Dr. Engali's picture

No worries, Hillary's body double will fix everything when she is selected for president.

medium giraffe's picture

Fucking Corzined. 

adr's picture

Is this supposed to be news?

That is why they filed to become a bank holding company in the first place. Of course every other company had to open branches and put ATMs all over the place, but not Goldman.

You think a Tribesman sees your money as your money once it gets in his vault?


khakuda's picture

The interesting part to this, if true, is that they are using FDIC insured assets to speculate.  If it blows up, the other FDIC member banks, goverment/taxpayer will get the bill.  This is exactly what shouldn't be happening - taking insured bank deposit and speculating.  That said, it all depends what they are doing.  The corner bank that takes FDIC insured deposits  and loans it to local businesses and home buyers is taking risk, too.  All a matter of degree.

gregga777's picture

Conporations are nothing more than organized criminal enterprises operating with the full approval of the United States government and the Democratic–Republican Party political parasite scum.

Conporations, especially the banking gangsters and Con Street swindlers, own the Feral government and the US Department of Corruption & Injustice lock, stock and barrel.

The exceedingly corrupt Feral Bureau of Intimidation is nothing more than the national political police charged with protecting the scams, swindles and crimes of the status quo.

Catullus's picture

You're loaning Goldman money at 1%. So they can make 7% before it blows up and you're stuck holding the bag.
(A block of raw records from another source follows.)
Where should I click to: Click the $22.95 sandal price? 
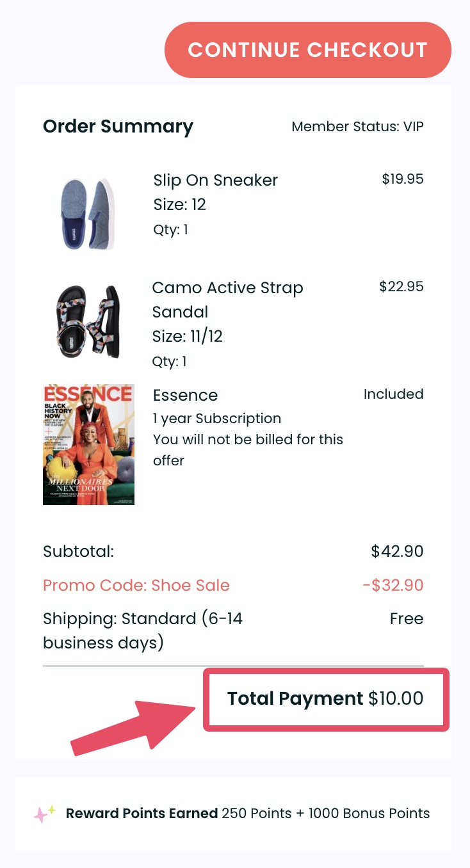[x=401, y=287]
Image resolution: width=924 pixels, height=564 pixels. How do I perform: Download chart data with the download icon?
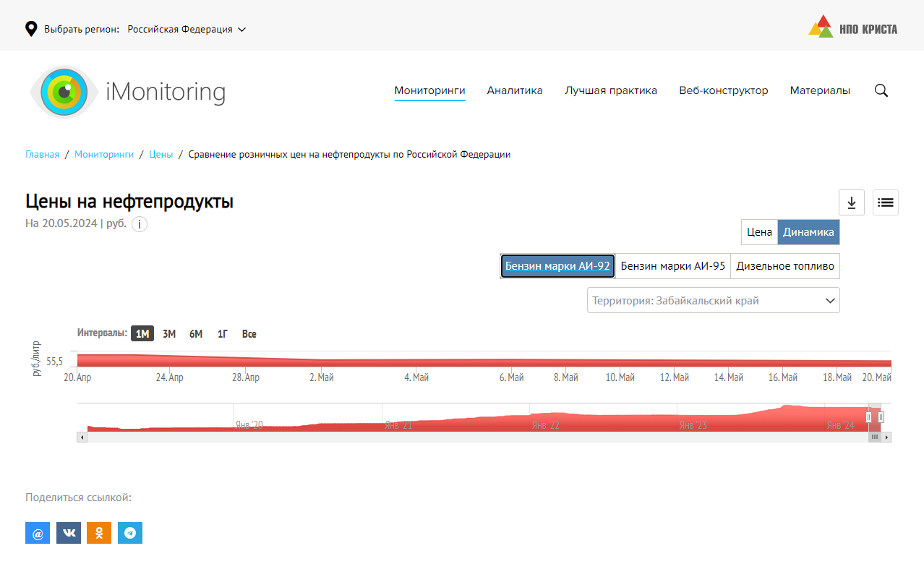click(x=851, y=203)
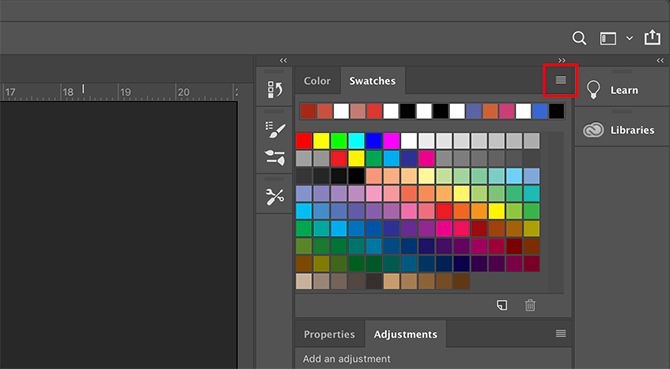This screenshot has height=369, width=670.
Task: Open the Swatches panel flyout menu
Action: [561, 80]
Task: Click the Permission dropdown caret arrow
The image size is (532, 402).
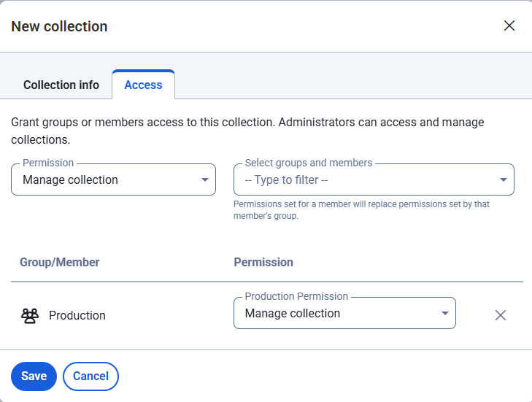Action: (205, 180)
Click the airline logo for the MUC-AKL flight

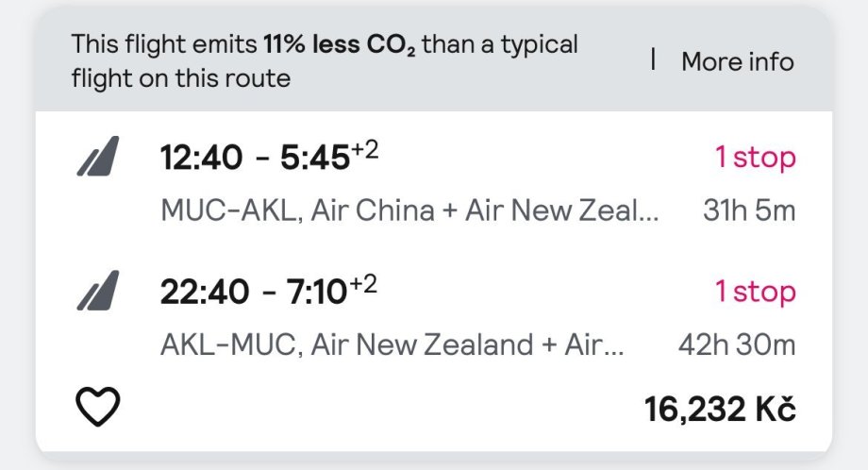tap(98, 156)
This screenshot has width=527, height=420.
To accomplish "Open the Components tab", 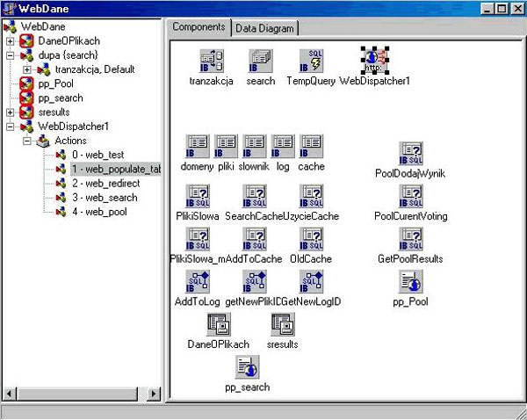I will 199,26.
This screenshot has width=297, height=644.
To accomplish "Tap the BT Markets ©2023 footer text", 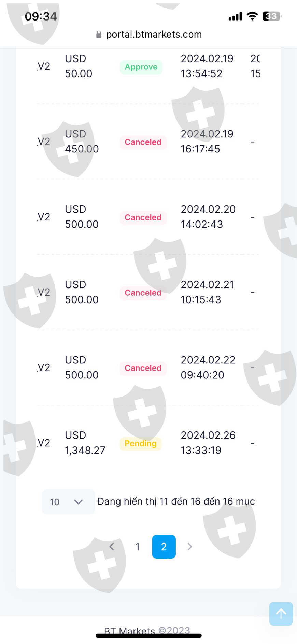I will 147,631.
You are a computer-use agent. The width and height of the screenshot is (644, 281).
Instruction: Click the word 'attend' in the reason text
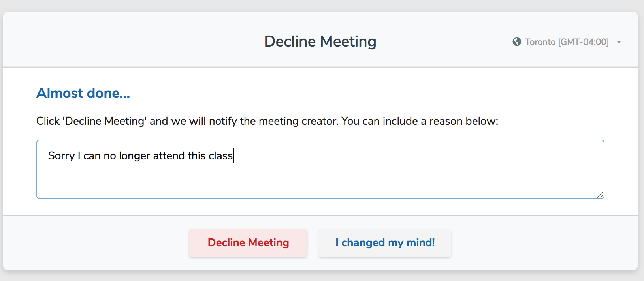(169, 156)
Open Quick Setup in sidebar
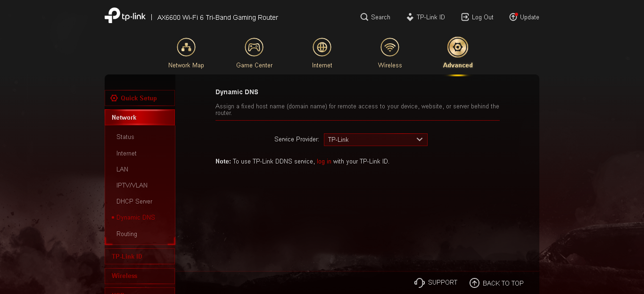The height and width of the screenshot is (294, 644). pyautogui.click(x=140, y=98)
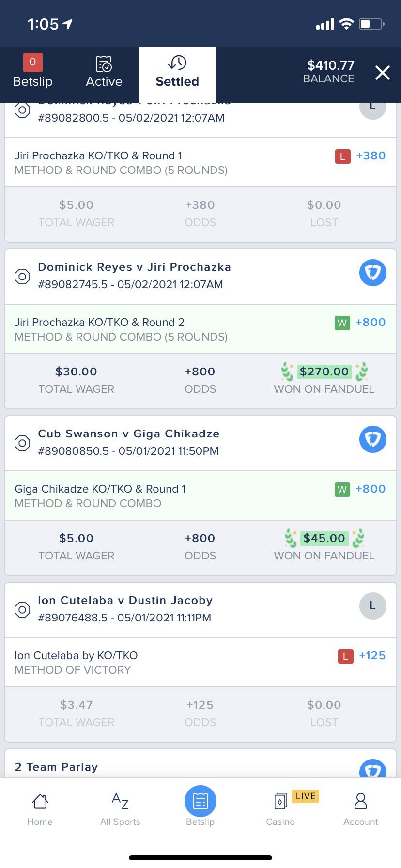Select the Settled bets tab
The height and width of the screenshot is (868, 401).
coord(177,73)
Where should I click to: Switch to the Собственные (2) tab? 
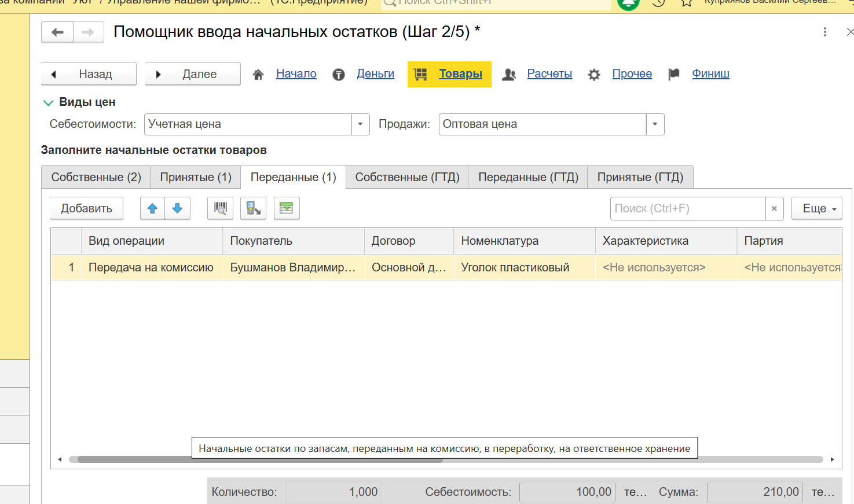96,177
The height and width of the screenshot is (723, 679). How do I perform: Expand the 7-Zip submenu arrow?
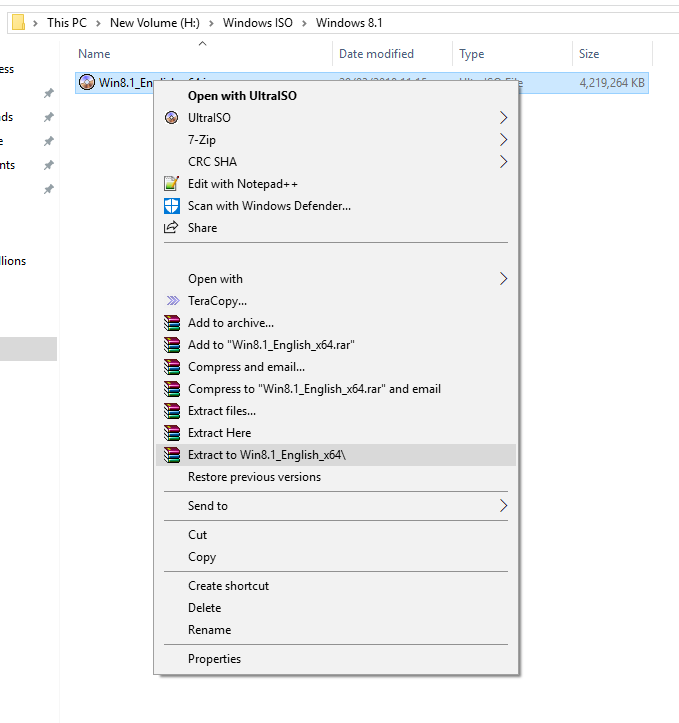[x=503, y=140]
Along with the US taxpayer.

robertocarlos's picture

Well it is Goldman's money as soon as you deposit it.

bada boom's picture

How very Corzinesque.

spanish inquisition's picture

Don't worry, Goldman's is protected. The wrote derivitives to themselves using the deposits as collateral. They will be first in line should anything go wrong.

BabaLooey's picture

Until a upper management banker is indicted for this shit, and whole LOT of other shit, is tried, convicted and goes to PRISON....

NONE of this shit is going to change.


Kirk2NCC1701's picture

Indicted?  Are you from Never Never Land?

They won't be indicted. They need to "take a long walk off a short high-rise ledge".